▶ PROBLEM STATEMENT: Extract the entire blog post on audio paintings below, word for word.

▶ SOURCE TEXT:
-*-
Besides from Motion Graphics and Compositing, one of my interests on learning processing was to be able to create illustrations by using audio as the data source for visualization, not moving visuals, but paintings that were made of audio. This has been a long term project for me which has evolved on many different ways to create audio paintings, which will be logged in this blog over time.

The first attempt at creating representations of audio started as a particular new type of waveform. It started by my first looks at Jared Tarbell’s Sand Strokes. In which I thought they were stylish waveforms coming from audio sources… after reading, I noticed they were not, and started my own proyect for creating different waveforms which were more informative and more pleasant to the eye than the traditional ones.

Frances the mute

The Mars Volta's "Frances the mute" album, Illustrated

So, thanks to minim i managed to easily read both input audio and audio from files, take their fft and interpret the audio’s frequency to create a false-color to add to the classic waveform. At that time i was drawing by using every audio sample with it’s frequency information, which probed itself not very useful when rendering high audio levels.

The nice thing about this version was that different genres of music yielded completely different results and the variety in the use of percussion and certain instruments was clearly visible… and white noise looked… white :D

Nice about this version also, was that different people’s voices returned different colors because of their different tones and everyone could expend a while staring at my computer’s screen making weird noises.
-*-
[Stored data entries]

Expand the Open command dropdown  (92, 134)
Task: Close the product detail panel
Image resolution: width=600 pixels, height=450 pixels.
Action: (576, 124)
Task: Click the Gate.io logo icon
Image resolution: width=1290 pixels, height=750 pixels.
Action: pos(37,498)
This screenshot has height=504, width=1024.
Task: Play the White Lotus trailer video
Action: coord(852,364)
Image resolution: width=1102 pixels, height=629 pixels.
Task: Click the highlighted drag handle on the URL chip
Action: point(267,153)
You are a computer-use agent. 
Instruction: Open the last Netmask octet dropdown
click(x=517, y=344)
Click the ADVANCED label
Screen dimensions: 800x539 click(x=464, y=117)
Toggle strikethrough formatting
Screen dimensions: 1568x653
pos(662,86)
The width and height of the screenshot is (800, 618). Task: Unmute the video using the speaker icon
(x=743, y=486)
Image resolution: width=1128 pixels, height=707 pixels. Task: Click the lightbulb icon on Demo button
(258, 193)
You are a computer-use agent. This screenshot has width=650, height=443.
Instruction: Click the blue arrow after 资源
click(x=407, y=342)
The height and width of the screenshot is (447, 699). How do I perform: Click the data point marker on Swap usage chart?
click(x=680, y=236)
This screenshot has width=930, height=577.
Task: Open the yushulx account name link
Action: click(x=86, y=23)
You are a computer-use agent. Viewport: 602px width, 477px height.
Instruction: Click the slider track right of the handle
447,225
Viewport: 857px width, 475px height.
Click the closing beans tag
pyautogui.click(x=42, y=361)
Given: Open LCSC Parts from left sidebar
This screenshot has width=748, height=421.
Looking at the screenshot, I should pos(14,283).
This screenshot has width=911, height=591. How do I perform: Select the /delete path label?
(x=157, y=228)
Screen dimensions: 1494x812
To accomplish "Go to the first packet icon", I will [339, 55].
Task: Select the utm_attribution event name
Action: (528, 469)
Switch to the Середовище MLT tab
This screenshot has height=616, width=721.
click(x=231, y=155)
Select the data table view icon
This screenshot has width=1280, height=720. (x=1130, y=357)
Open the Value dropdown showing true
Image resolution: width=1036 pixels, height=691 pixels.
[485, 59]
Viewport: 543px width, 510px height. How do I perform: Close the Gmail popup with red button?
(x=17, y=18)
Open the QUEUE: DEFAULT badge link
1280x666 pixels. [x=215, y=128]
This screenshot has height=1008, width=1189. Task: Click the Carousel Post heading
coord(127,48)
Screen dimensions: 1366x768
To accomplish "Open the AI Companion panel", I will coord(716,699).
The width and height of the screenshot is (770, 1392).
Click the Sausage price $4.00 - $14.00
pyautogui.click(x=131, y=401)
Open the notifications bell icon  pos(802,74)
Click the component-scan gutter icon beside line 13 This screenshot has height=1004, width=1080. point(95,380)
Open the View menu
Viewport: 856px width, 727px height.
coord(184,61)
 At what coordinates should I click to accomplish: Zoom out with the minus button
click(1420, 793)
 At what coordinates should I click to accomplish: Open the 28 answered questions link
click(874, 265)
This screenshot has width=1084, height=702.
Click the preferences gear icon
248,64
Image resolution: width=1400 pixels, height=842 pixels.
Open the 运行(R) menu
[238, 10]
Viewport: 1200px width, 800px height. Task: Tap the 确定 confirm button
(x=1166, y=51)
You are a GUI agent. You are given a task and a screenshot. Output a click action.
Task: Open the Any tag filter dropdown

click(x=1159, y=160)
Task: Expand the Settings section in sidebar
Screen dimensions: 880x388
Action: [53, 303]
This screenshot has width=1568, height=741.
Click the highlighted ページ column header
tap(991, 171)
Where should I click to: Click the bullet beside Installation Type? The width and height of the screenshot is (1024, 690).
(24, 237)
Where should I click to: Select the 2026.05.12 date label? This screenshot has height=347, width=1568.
-*-
▶ SOLUTION FOR THIS TASK:
Besides from Motion Graphics and Compositing, one of my interests on learning processing was to be able to create illustrations by using audio as the data source for visualization, not moving visuals, but paintings that were made of audio. This has been a long term project for me which has evolved on many different ways to create audio paintings, which will be logged in this blog over time.

The first attempt at creating representations of audio started as a particular new type of waveform. It started by my first looks at Jared Tarbell’s Sand Strokes. In which I thought they were stylish waveforms coming from audio sources… after reading, I noticed they were not, and started my own proyect for creating different waveforms which were more informative and more pleasant to the eye than the traditional ones.

Frances the mute

The Mars Volta's "Frances the mute" album, Illustrated

So, thanks to minim i managed to easily read both input audio and audio from files, take their fft and interpret the audio’s frequency to create a false-color to add to the classic waveform. At that time i was drawing by using every audio sample with it’s frequency information, which probed itself not very useful when rendering high audio levels.

The nice thing about this version was that different genres of music yielded completely different results and the variety in the use of percussion and certain instruments was clearly visible… and white noise looked… white :D

Nice about this version also, was that different people’s voices returned different colors because of their different tones and everyone could expend a while staring at my computer’s screen making weird noises.